%%

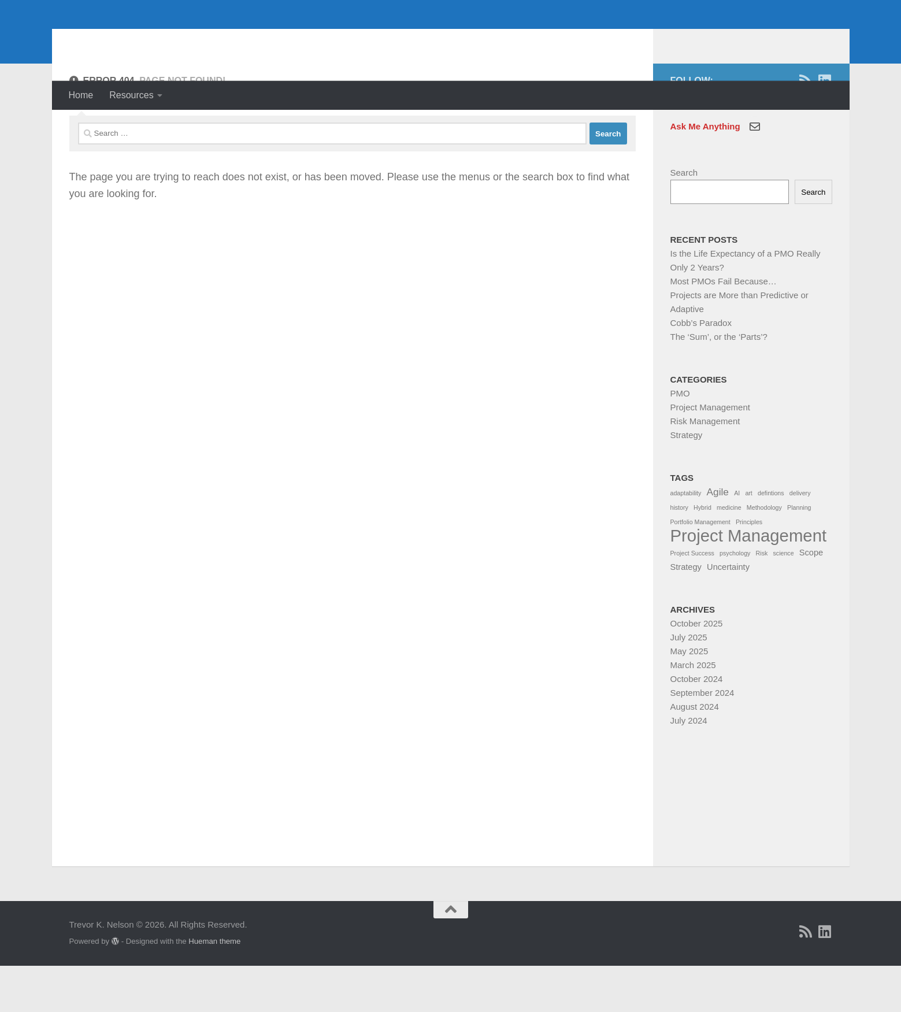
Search (684, 219)
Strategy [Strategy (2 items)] (686, 613)
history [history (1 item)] (679, 553)
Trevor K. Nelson (163, 40)
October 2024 (696, 725)
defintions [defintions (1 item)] (771, 539)
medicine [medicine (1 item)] (729, 553)
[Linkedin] (825, 127)
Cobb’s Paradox (701, 369)
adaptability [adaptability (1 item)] (686, 539)
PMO (680, 439)
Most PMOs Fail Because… (723, 327)
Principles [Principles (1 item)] (749, 568)
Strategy (686, 481)
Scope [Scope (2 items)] (811, 598)
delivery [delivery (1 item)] (800, 539)
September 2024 (702, 739)
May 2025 (689, 697)
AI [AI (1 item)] (737, 539)
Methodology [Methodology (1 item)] (764, 553)
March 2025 (693, 711)
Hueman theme (214, 987)
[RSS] (806, 127)
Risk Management (705, 467)
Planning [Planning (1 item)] (799, 553)
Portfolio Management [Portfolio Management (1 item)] (700, 568)
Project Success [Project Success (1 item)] (692, 599)
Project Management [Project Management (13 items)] (748, 582)
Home (81, 95)
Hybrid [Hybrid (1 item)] (702, 553)
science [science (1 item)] (783, 599)
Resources (131, 95)
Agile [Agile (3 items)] (718, 538)
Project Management (710, 453)
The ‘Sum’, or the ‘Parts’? (718, 383)
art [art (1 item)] (748, 539)
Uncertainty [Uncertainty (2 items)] (728, 613)
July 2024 (688, 767)
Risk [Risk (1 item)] (762, 599)
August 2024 (694, 753)
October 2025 (696, 669)
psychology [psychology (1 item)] (735, 599)
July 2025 (688, 683)
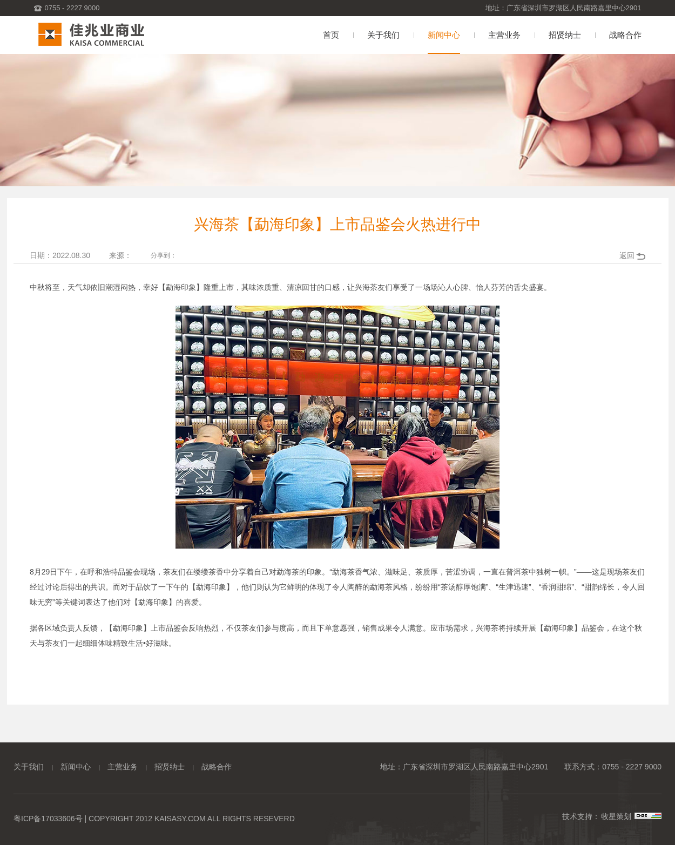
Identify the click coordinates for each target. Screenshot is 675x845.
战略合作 (216, 766)
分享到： (164, 255)
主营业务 (122, 766)
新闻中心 (75, 766)
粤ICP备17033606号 (48, 818)
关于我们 (29, 766)
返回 (626, 255)
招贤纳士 (169, 766)
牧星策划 (616, 816)
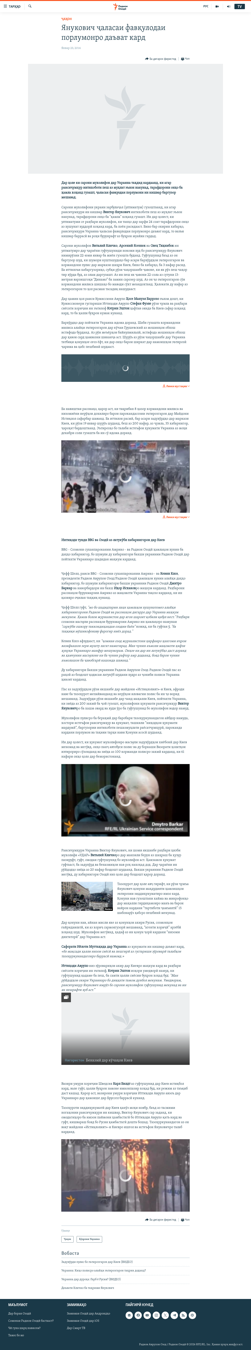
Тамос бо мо (16, 1335)
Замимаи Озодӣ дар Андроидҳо (88, 1313)
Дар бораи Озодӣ (19, 1313)
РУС (205, 6)
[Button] (160, 59)
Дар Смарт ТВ (76, 1328)
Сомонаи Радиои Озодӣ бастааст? (31, 1320)
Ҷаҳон (66, 19)
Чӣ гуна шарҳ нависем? (24, 1328)
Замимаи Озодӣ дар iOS (83, 1320)
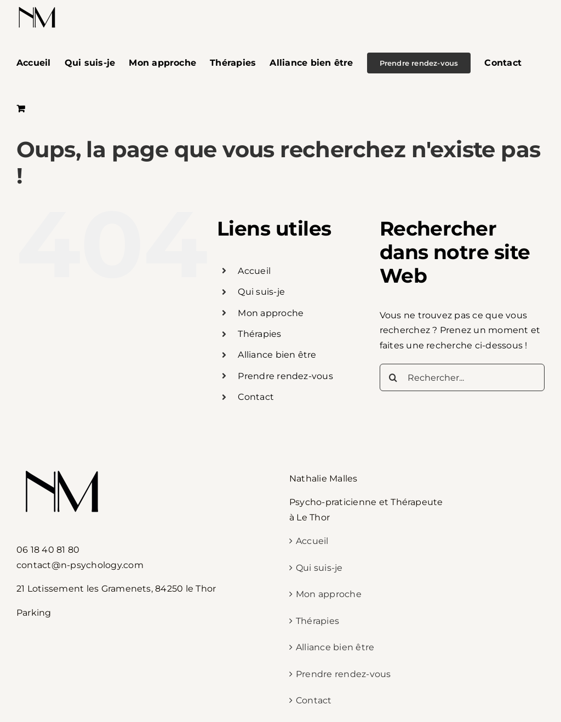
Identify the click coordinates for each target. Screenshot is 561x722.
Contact (256, 397)
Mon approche (271, 313)
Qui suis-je (261, 291)
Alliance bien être (277, 354)
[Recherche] (393, 377)
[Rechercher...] (462, 377)
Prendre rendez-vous (285, 376)
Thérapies (259, 334)
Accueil (254, 271)
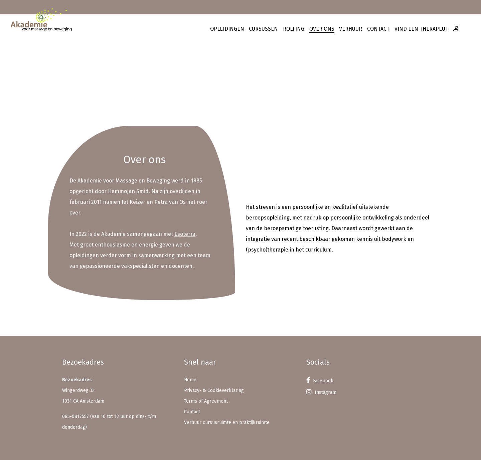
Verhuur (350, 29)
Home (190, 380)
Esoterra (184, 234)
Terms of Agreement (206, 401)
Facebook (319, 381)
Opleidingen (227, 29)
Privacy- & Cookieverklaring (214, 390)
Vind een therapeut (421, 29)
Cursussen (263, 29)
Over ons (321, 29)
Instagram (321, 392)
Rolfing (293, 29)
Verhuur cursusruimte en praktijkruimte (227, 422)
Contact (378, 29)
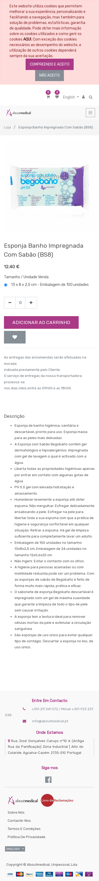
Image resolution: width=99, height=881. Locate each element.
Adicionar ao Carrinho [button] (41, 322)
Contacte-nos (19, 821)
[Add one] (31, 303)
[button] (15, 337)
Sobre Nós (16, 812)
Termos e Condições (24, 829)
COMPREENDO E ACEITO (49, 64)
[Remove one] (10, 303)
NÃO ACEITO (49, 75)
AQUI (27, 39)
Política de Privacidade (26, 837)
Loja (7, 127)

%%

TASK DESCRIPTION
Please quote all of the lines above word for word, with the pictures left out of your answer.

EXERCISE OUTPUT
Search (684, 219)
Strategy [Strategy (2 items)] (686, 613)
history [history (1 item)] (679, 553)
Trevor K. Nelson (163, 40)
October 2024 (696, 725)
defintions [defintions (1 item)] (771, 539)
medicine [medicine (1 item)] (729, 553)
[Linkedin] (825, 127)
Cobb’s Paradox (701, 369)
adaptability [adaptability (1 item)] (686, 539)
PMO (680, 439)
Most PMOs Fail Because… (723, 327)
Principles [Principles (1 item)] (749, 568)
Strategy (686, 481)
Scope [Scope (2 items)] (811, 598)
delivery [delivery (1 item)] (800, 539)
September 2024 (702, 739)
May 2025 (689, 697)
AI [AI (1 item)] (737, 539)
Methodology [Methodology (1 item)] (764, 553)
March 2025 (693, 711)
Hueman theme (214, 987)
[RSS] (806, 127)
Risk Management (705, 467)
Planning [Planning (1 item)] (799, 553)
Portfolio Management [Portfolio Management (1 item)] (700, 568)
Project Success [Project Success (1 item)] (692, 599)
Project Management [Project Management (13 items)] (748, 582)
Home (81, 95)
Hybrid [Hybrid (1 item)] (702, 553)
science [science (1 item)] (783, 599)
Resources (131, 95)
Agile [Agile (3 items)] (718, 538)
Project Management (710, 453)
The ‘Sum’, or the ‘Parts’? (718, 383)
art [art (1 item)] (748, 539)
Uncertainty [Uncertainty (2 items)] (728, 613)
July 2024 (688, 767)
Risk [Risk (1 item)] (762, 599)
August 2024 (694, 753)
October 2025 (696, 669)
psychology [psychology (1 item)] (735, 599)
July 2025 (688, 683)
Identify the click coordinates for each target. Screenshot is 675x845.
战略合作 (216, 766)
分享到： (164, 255)
主营业务 (122, 766)
新闻中心 (75, 766)
粤ICP备17033606号 (48, 818)
关于我们 (29, 766)
返回 (626, 255)
招贤纳士 (169, 766)
牧星策划 (616, 816)
Тамос бо мо (16, 1335)
Замимаи Озодӣ дар Андроидҳо (88, 1313)
Дар бораи Озодӣ (19, 1313)
РУС (205, 6)
[Button] (160, 59)
Дар Смарт ТВ (76, 1328)
Сомонаи Радиои Озодӣ бастааст? (31, 1320)
Ҷаҳон (66, 19)
Чӣ гуна шарҳ нависем? (24, 1328)
Замимаи Озодӣ дар iOS (83, 1320)
Identify the click coordinates for each target. Screenshot is 561x722.
Contact (256, 397)
Mon approche (271, 313)
Qui suis-je (261, 291)
Alliance bien être (277, 354)
[Recherche] (393, 377)
[Rechercher...] (462, 377)
Prendre rendez-vous (285, 376)
Thérapies (259, 334)
Accueil (254, 271)
Verhuur (350, 29)
Home (190, 380)
Esoterra (184, 234)
Terms of Agreement (206, 401)
Facebook (319, 381)
Opleidingen (227, 29)
Privacy- & Cookieverklaring (214, 390)
Vind een therapeut (421, 29)
Cursussen (263, 29)
Over ons (321, 29)
Instagram (321, 392)
Rolfing (293, 29)
Verhuur cursusruimte en praktijkruimte (227, 422)
Contact (378, 29)
Image resolution: width=99, height=881. Locate each element.
Adicionar ao Carrinho [button] (41, 322)
Contacte-nos (19, 821)
[Add one] (31, 303)
[button] (15, 337)
Sobre Nós (16, 812)
Termos e Condições (24, 829)
COMPREENDO E ACEITO (49, 64)
[Remove one] (10, 303)
NÃO ACEITO (49, 75)
AQUI (27, 39)
Política de Privacidade (26, 837)
Loja (7, 127)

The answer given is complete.